WHAT YOU ARE ASKED TO DO:
After locating the line with "The height and width of the screenshot is (252, 403)." in the records below, print it and every line after it exactly.

[Extracted data entries]

* * * * *

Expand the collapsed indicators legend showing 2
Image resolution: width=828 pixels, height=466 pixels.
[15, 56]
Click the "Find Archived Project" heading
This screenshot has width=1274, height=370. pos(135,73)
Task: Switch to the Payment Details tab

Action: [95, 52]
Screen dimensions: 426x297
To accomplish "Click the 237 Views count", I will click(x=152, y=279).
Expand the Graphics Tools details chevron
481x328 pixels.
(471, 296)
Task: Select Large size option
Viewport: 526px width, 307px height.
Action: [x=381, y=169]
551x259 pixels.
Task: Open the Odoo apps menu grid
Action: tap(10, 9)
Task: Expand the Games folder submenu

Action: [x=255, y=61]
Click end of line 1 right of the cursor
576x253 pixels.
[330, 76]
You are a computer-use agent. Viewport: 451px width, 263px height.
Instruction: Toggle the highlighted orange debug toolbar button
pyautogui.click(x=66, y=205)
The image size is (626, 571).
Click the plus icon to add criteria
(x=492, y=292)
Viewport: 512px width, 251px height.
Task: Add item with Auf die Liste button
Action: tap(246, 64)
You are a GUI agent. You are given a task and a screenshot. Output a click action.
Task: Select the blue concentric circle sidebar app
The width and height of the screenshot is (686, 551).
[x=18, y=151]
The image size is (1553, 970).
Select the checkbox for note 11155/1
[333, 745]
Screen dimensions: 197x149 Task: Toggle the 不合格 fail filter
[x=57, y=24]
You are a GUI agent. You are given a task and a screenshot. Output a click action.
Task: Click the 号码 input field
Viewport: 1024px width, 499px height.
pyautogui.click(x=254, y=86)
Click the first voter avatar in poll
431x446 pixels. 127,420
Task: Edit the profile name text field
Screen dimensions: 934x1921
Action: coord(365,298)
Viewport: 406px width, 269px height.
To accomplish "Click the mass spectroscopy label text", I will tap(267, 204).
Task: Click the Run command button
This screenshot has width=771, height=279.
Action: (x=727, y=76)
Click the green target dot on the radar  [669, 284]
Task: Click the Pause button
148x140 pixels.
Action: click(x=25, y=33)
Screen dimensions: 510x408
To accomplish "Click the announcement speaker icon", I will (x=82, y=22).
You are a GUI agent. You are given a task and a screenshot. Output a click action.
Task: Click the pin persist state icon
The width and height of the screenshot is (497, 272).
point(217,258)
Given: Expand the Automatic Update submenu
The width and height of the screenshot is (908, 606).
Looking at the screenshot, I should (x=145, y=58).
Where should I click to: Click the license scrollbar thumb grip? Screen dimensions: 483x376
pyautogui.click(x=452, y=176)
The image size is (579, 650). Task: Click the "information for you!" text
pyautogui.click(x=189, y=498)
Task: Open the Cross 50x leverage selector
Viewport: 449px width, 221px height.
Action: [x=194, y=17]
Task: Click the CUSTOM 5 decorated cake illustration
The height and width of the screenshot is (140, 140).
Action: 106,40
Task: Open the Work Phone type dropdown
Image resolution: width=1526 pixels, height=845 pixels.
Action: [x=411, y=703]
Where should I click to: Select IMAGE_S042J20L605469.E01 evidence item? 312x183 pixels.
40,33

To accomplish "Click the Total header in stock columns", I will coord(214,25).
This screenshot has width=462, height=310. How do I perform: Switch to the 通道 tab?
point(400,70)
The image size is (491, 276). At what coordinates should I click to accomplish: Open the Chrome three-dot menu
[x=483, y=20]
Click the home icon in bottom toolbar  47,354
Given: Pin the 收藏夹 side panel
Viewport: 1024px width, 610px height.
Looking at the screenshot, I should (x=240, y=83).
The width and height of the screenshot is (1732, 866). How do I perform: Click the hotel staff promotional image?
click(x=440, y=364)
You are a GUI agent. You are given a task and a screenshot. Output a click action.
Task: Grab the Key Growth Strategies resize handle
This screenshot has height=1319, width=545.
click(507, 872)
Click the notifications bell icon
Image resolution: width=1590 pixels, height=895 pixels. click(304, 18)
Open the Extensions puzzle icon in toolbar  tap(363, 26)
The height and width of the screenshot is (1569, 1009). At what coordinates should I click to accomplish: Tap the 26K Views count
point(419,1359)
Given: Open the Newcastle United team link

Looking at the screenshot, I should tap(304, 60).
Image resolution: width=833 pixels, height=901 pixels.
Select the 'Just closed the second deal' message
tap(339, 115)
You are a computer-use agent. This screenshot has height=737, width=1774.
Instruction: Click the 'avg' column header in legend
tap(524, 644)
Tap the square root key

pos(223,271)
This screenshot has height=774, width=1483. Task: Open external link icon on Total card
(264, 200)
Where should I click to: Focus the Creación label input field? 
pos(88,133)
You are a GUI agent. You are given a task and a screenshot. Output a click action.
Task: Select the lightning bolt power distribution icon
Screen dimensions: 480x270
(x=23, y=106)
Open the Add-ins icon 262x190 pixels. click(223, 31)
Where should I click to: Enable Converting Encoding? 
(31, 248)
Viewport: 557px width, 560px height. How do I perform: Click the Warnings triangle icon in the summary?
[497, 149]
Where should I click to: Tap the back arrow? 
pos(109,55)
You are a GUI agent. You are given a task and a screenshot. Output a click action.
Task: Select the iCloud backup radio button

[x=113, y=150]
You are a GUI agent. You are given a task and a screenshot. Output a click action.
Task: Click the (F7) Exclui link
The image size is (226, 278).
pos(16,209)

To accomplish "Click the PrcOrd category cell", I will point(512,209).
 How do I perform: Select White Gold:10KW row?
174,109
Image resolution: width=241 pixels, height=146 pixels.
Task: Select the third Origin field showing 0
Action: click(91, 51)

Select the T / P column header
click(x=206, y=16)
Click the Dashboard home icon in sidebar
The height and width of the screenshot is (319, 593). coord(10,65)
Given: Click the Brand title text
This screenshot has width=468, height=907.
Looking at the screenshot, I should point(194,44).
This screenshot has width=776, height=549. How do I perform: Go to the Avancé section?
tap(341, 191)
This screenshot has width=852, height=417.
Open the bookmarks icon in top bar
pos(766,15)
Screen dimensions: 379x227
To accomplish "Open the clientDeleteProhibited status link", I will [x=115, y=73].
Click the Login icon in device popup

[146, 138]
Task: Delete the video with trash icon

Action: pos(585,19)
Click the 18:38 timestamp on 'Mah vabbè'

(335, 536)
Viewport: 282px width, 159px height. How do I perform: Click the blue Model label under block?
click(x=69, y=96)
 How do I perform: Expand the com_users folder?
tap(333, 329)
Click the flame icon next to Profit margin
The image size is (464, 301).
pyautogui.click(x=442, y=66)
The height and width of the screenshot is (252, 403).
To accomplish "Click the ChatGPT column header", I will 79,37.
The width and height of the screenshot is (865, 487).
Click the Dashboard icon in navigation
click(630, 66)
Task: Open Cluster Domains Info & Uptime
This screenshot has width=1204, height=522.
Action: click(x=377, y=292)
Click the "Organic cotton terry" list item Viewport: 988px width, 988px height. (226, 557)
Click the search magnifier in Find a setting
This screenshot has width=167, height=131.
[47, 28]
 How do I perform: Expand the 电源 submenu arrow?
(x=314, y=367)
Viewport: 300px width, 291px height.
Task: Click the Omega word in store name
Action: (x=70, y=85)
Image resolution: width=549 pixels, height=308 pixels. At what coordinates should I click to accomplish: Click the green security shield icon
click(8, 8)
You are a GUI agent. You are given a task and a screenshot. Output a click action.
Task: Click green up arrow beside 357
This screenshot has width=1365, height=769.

* * * * *

RESULT:
The height and width of the screenshot is (252, 403).
To accomplish "Click the ChatGPT column header", I will 79,37.
The width and height of the screenshot is (865, 487).
Click the Dashboard icon in navigation
click(630, 66)
Task: Open Cluster Domains Info & Uptime
This screenshot has width=1204, height=522.
Action: click(x=377, y=292)
Click the "Organic cotton terry" list item Viewport: 988px width, 988px height. (226, 557)
Click the search magnifier in Find a setting
This screenshot has width=167, height=131.
[47, 28]
 How do I perform: Expand the 电源 submenu arrow?
(x=314, y=367)
Viewport: 300px width, 291px height.
Task: Click the Omega word in store name
Action: (x=70, y=85)
Image resolution: width=549 pixels, height=308 pixels. At what coordinates should I click to accomplish: Click the green security shield icon
click(8, 8)
You are a GUI agent. You are given a task and a screenshot. Output a click action.
Task: Click green up arrow beside 357
This screenshot has width=1365, height=769.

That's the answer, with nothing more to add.